4. Specialized Mondo Pro II. The Mondo Pro II is the Def Con II of bicycle tires. It offers almost all the protection of the Armadillo’s conventional warfare while still engaging the road with supple diplomacy. This is the only bicycle tire that I’ve ever ridden that I can say has never flatted in more than 1000 miles of riding and I’m still willing to ride on mountain descents with the same gusto I reserve for open tubulars. To be clear: the ride quality of the Mondo Pro II suffers in the ride quality department when compared to the offerings from Vittoria, Vredestein and Torelli. However any other tire with as seemingly impervious a nature as the Mondo Pro II is inevitably bound to offer the sensitivity of a mosh pit, which is why this tire so surprised me.

5. Specialized Mondo S-Works. Sensitive as a chick flick, as available as Chevy and me-too priced, the Mondo S-Works is a terrific alternative to any of the other open tubulars listed above. Just one problem: changing this tire is harder than calculus.
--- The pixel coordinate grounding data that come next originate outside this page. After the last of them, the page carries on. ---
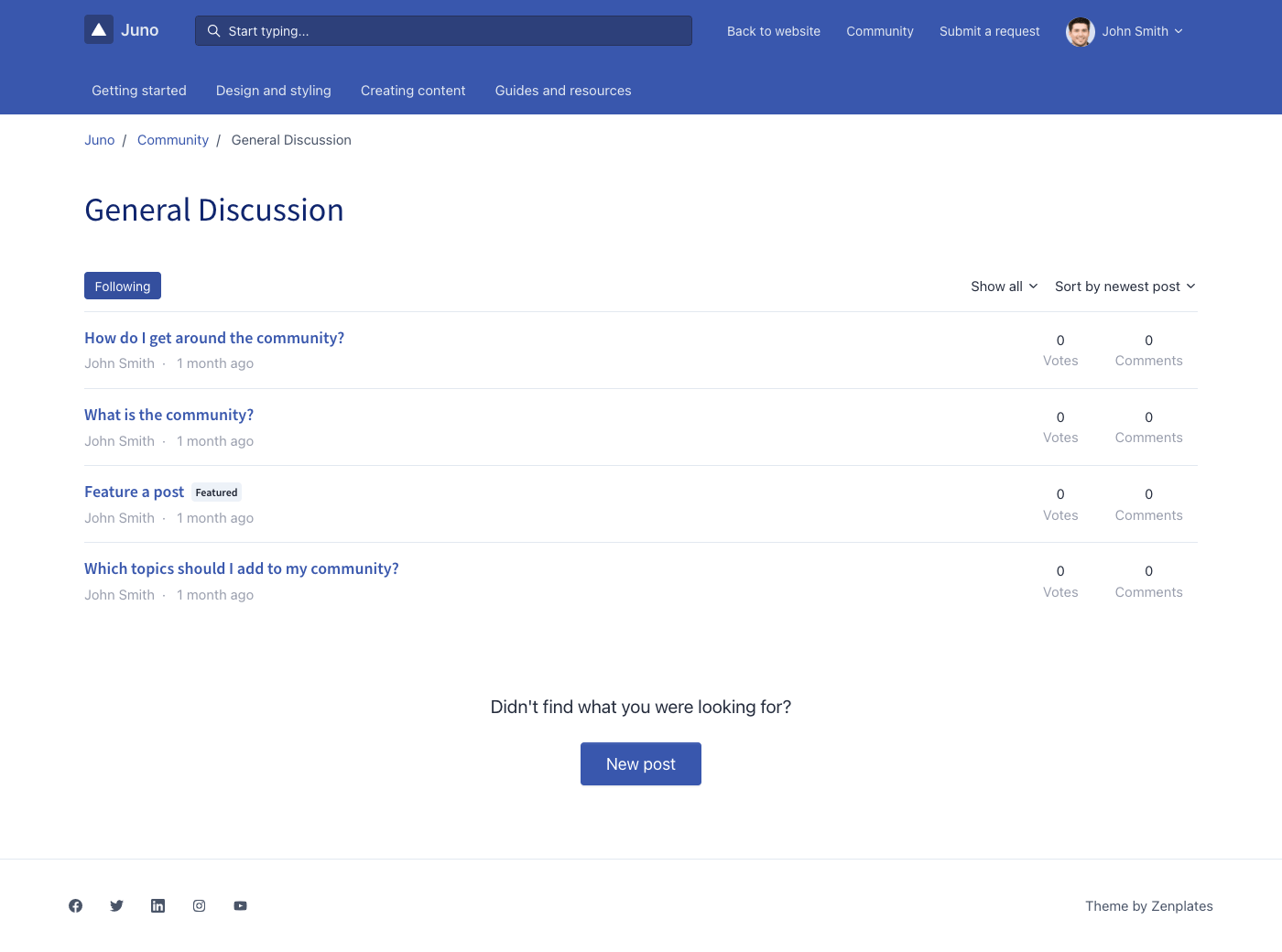Open the Sort by newest post dropdown
The image size is (1282, 952).
coord(1124,287)
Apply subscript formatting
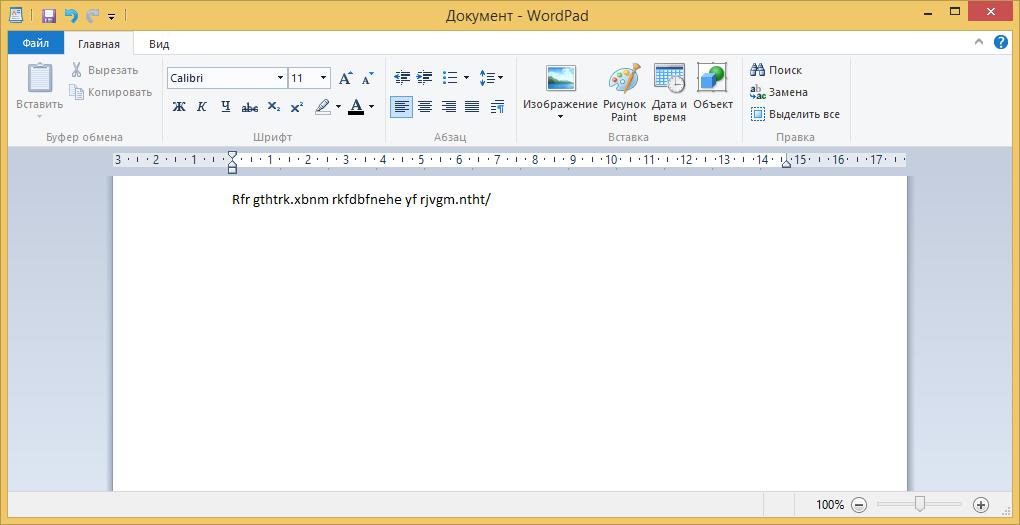Viewport: 1020px width, 525px height. (x=273, y=107)
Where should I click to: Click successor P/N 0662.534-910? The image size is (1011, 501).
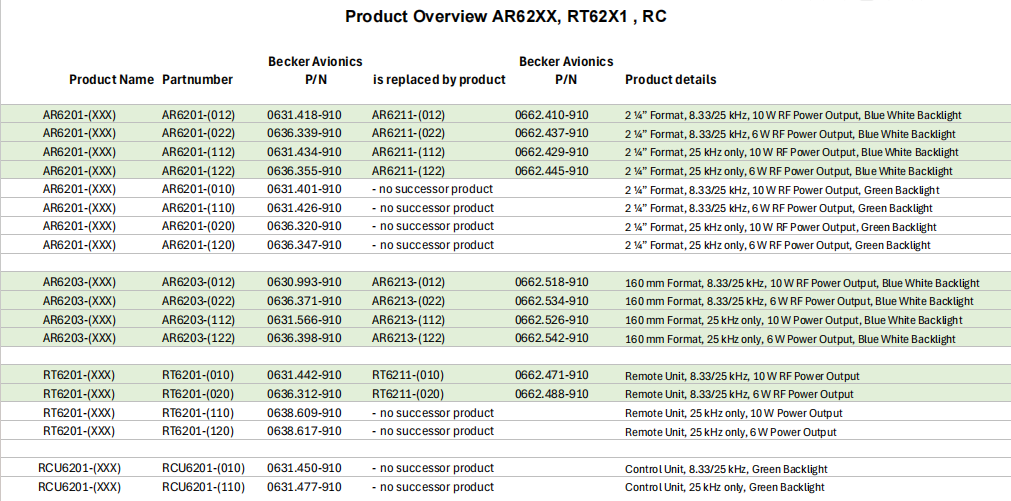pos(551,301)
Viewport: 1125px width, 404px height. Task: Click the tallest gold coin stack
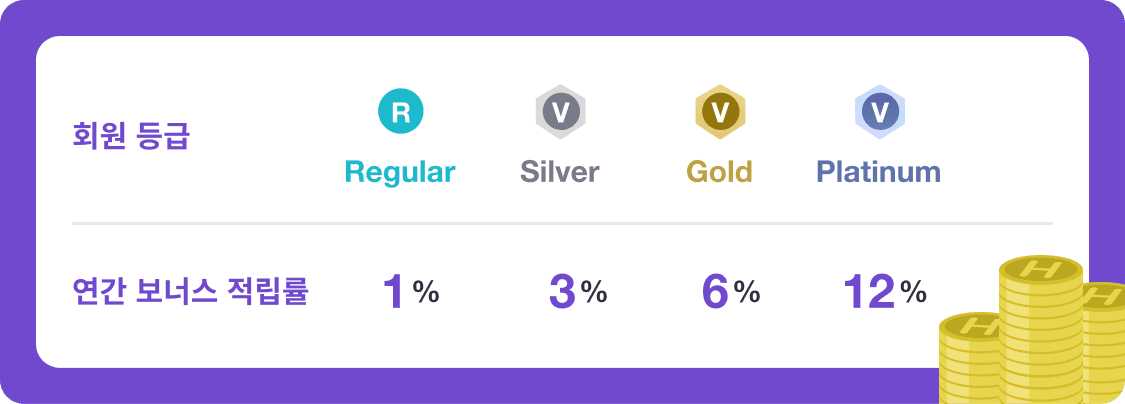click(1040, 330)
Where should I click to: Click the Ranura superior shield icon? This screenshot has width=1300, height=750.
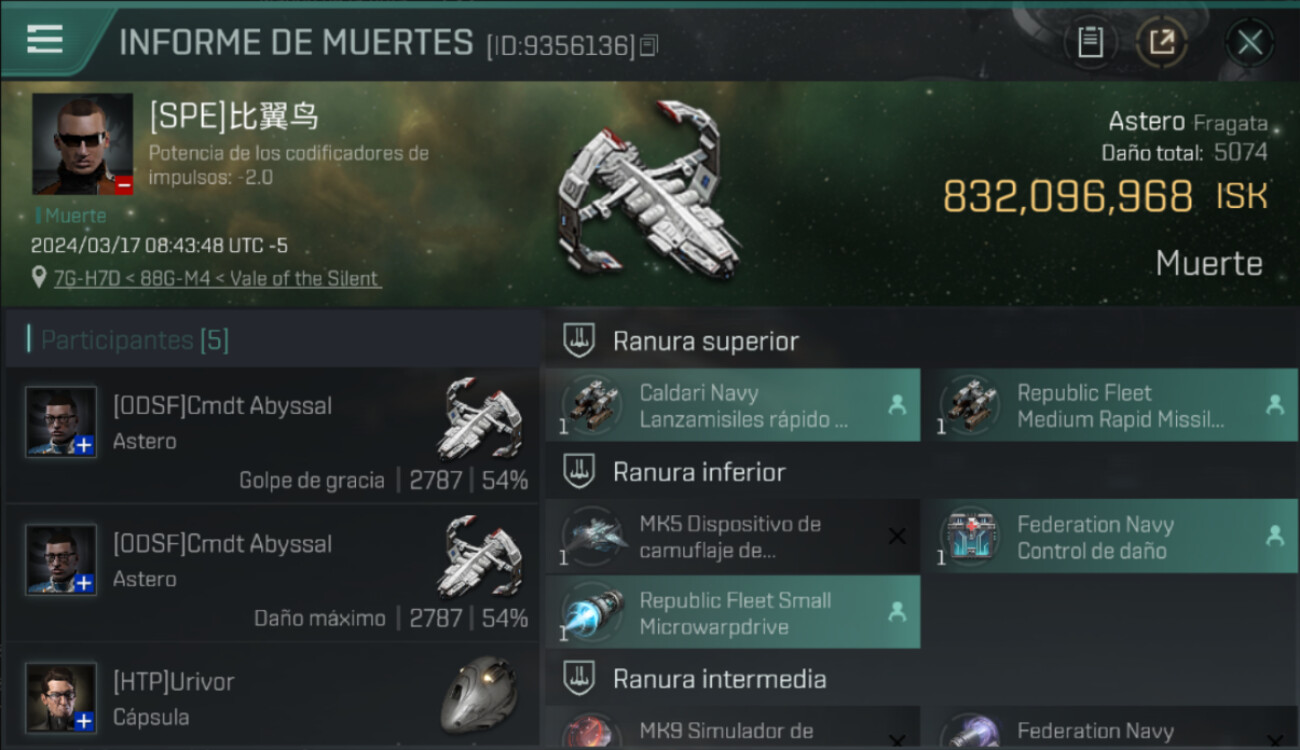[x=579, y=340]
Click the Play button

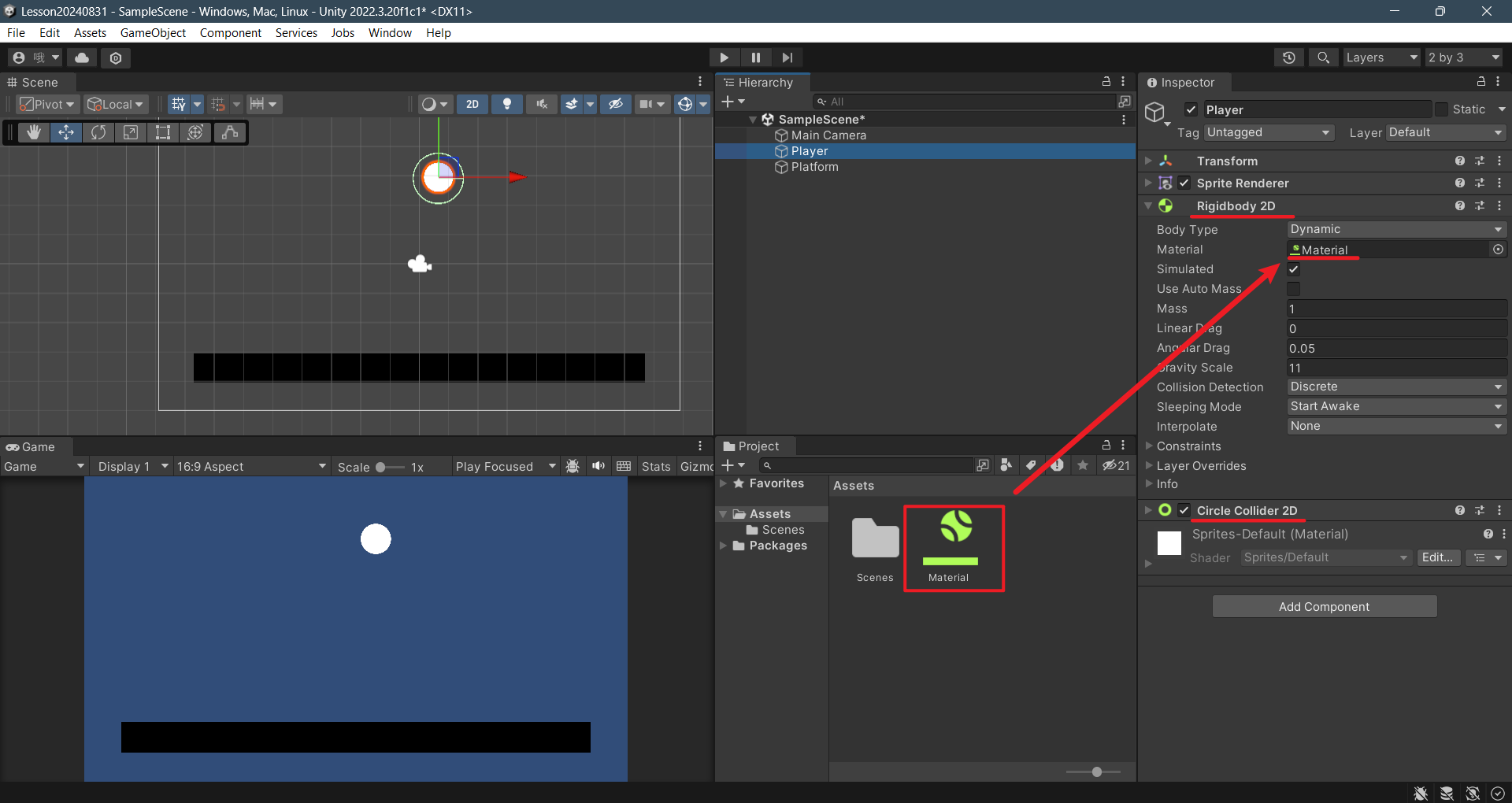coord(724,57)
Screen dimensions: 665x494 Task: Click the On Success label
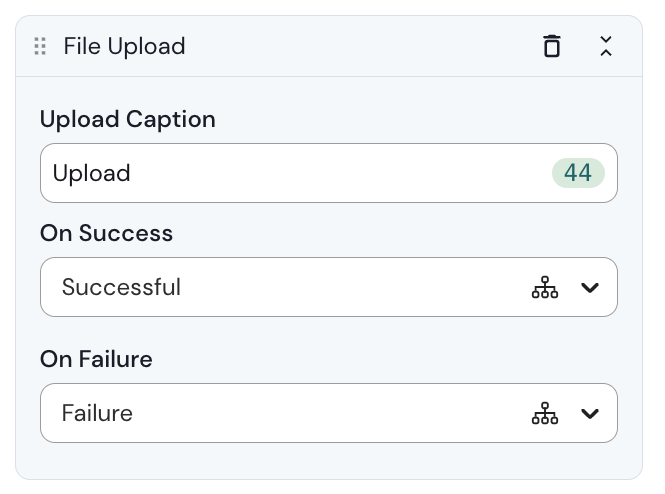106,233
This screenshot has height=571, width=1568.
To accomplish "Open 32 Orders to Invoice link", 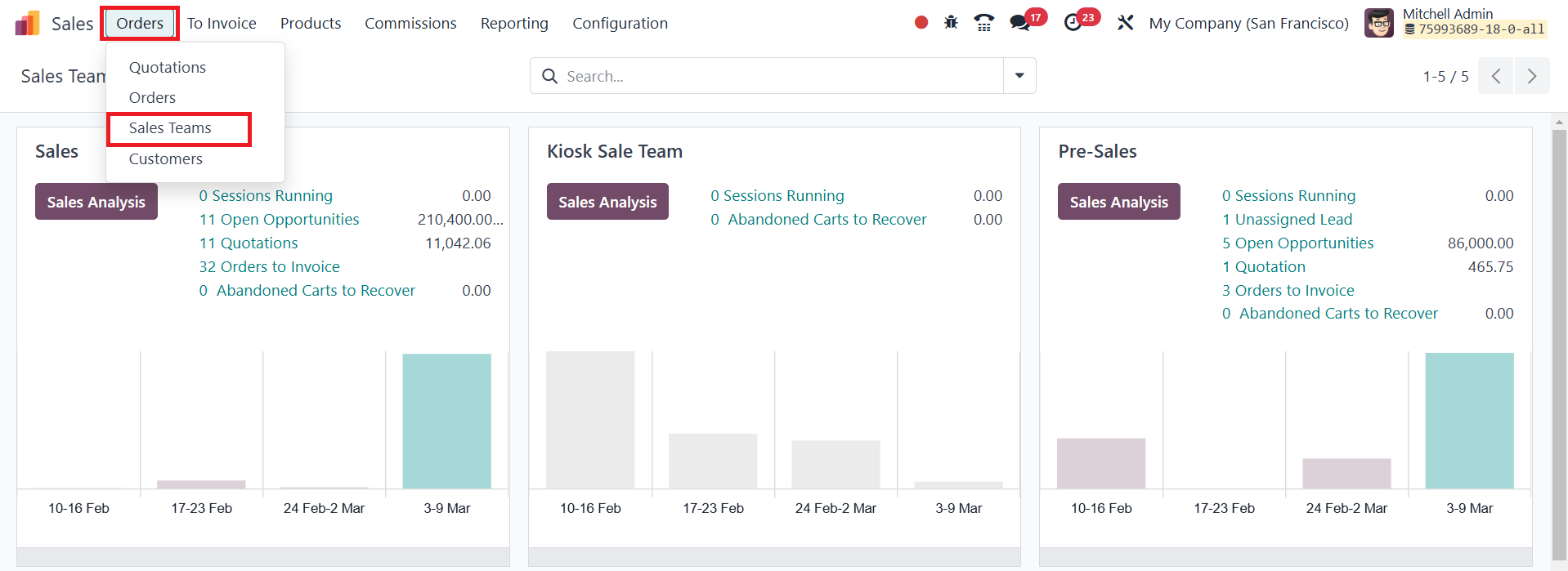I will click(269, 267).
If human flesh stretched so little, we’d all look like Heidi Montag. I dread changing flats with this tire the way I dread changing flats with a tubular, and that’s a level of fear that I reserve for Brian DePalma movies and phone calls from the IRS (not saying either are scary, just that I never know what I’m in for). It’s a terrifc-riding tire, but if you buy a pair, just make sure you carry two tire levers with you.

Again, this list is rather personal. There are hundreds of tires on the market. In the next year or two, I hope to try two or three more that might increase my vocabulary.